Sea ice in the Arctic reached a record low this summer, accelerating a melting trend evident for a quarter-century, US government scientists have reported.
The extent of Arctic sea ice typically reaches a minimum in September each year. And between 16 and 21 September this year, there were just 5.3 million square kilometres, 20% less than the average since 1978.
Hmmm, sound pretty bad.
The figure is probably the lowest for at least a century, says Julienne Stroeve of the US National Snow and Ice Data Center (NSIDC) of the University of Colorado at Boulder, which collated satellite data supplied by NASA since 1978.
Ok, now I'm a bit confused. What happened a century ago that caused this? Or, if we don't know what it was a century ago but expect this much variation then why is this a problem? Of course the article doesn't say and blithely proceeds with:
The data reveal that the rate of disappearance of ice has now risen to an average of 8% per decade. The figures reinforce previous forecasts that the Arctic is likely to be free of ice during most summers by about 2080.
So we apparently have some degree of natural variation in the past, but are predicting a straight line in the future. Ok...

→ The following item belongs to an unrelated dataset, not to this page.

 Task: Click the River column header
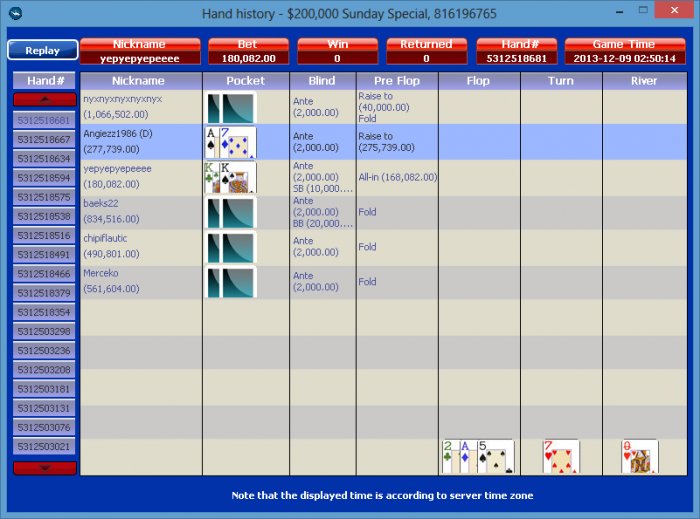(x=644, y=81)
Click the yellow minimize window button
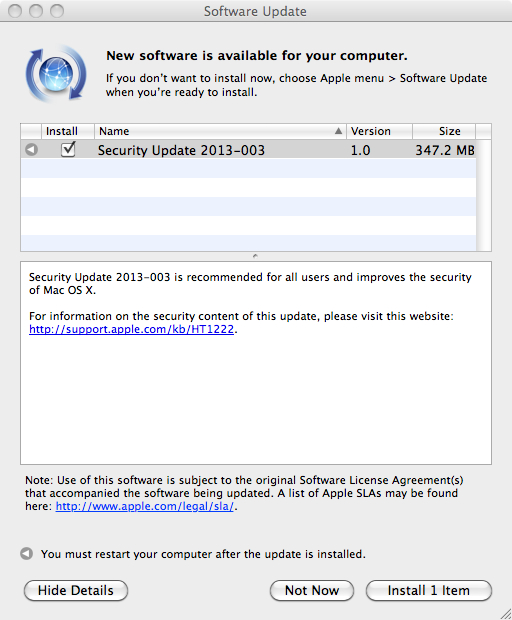This screenshot has width=512, height=620. coord(36,11)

The researchers say that, after four years of record low sea ice, the trend can no longer be dismissed as a result of short-term variability. 'The one common thread is that Arctic temperatures have increased in recent decades,' said Ted Scambos, a glaciologist at the University of Colorado.

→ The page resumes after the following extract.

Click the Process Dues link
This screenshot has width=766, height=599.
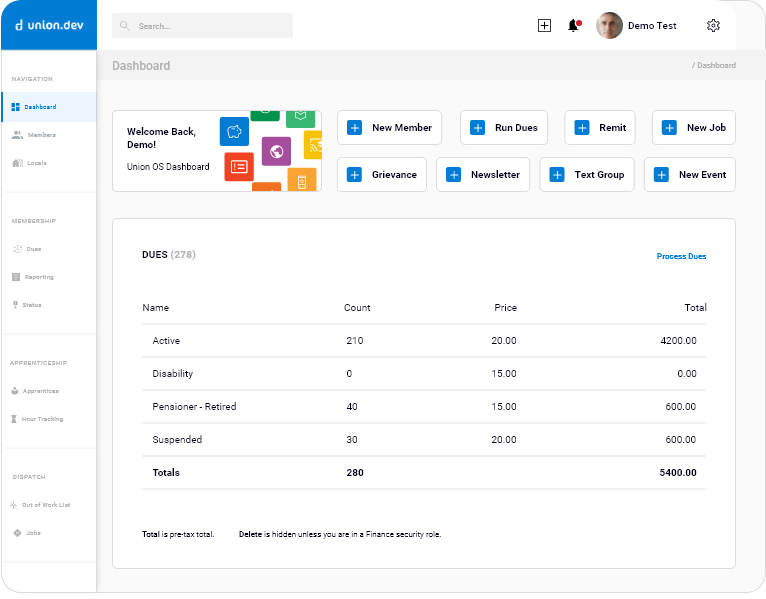pos(681,257)
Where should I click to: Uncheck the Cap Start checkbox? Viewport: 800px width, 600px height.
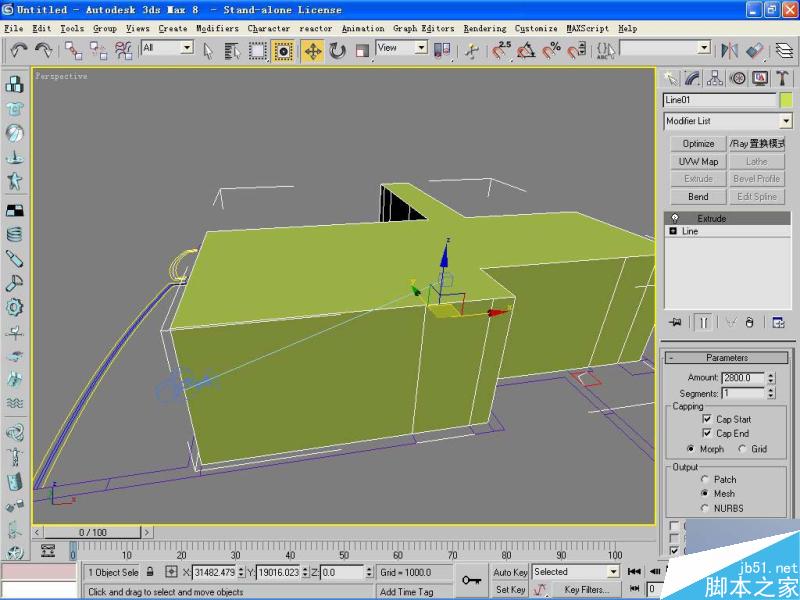706,420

So far this year, the Arctic has been 2 to 3°C warmer than the 50-year average. And spring melting this year began 17 days earlier than usual.

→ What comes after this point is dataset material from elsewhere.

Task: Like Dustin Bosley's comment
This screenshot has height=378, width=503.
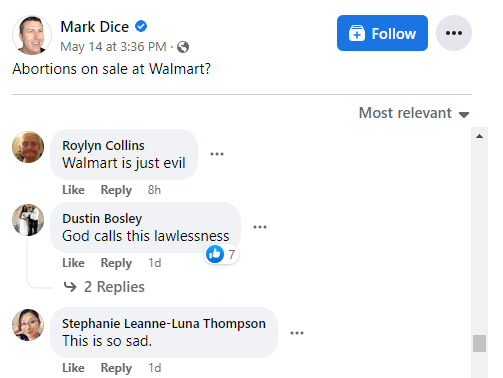Action: tap(73, 263)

How much variation is there against that average? Guess that's a secret that we don't need to know about. Of course their couldn't be any other explanations out there though.
There remains a question mark over whether the warming is tied to some natural long-term cycle, such as the Arctic Oscillation, which brings warmer air across much of the Arctic. But while the oscillation is currently in a warm phase, this has not increased during the past four years and the suspicion is growing that climate change caused by human activities is to blame.
Ok, because the oscillation has stayed in a warm phase for the past four years we can safely discount it as being the cause of this? Huh? I would think that four years of being in the warmer oscillation phase would lead to increasingly warm temperatures, but perhaps that is just my foolishness.
This is exactly the sort of thing that frustrates me about global warming and the reporting about it. Almost every article I read assumes that I am an idiot. I will freely admit that I'd don't understand global climate. I will agree that their could be reasons that the things that are reported that don't seem to make any sense are in fact accurate. Could any of these reports at least try to explain it however?
My basic beliefs on global warming remain unchanged. The scientific evidence that I have seen seems to pretty clearly indicate that the global climate is changing and the we are in a warming trend.
How warm it will get and what the effects of that warming will be seem to me to be entirely unknown.
The hypothesis that this is human caused, while not non-sensical, seems to be much weaker to me.
Lastly, even if those who claim it is human caused, and that the effects will be dire indeed, are correct we don't know enough to begin to address how to combat this. Kyoto wouldn't do anything at all, (except hurt us economically) even if it was politically feasible.
That doesn't mean research is a bad idea though. I think human control over global climate would be a great thing, something we should strive toward whether global warming is a problem or not.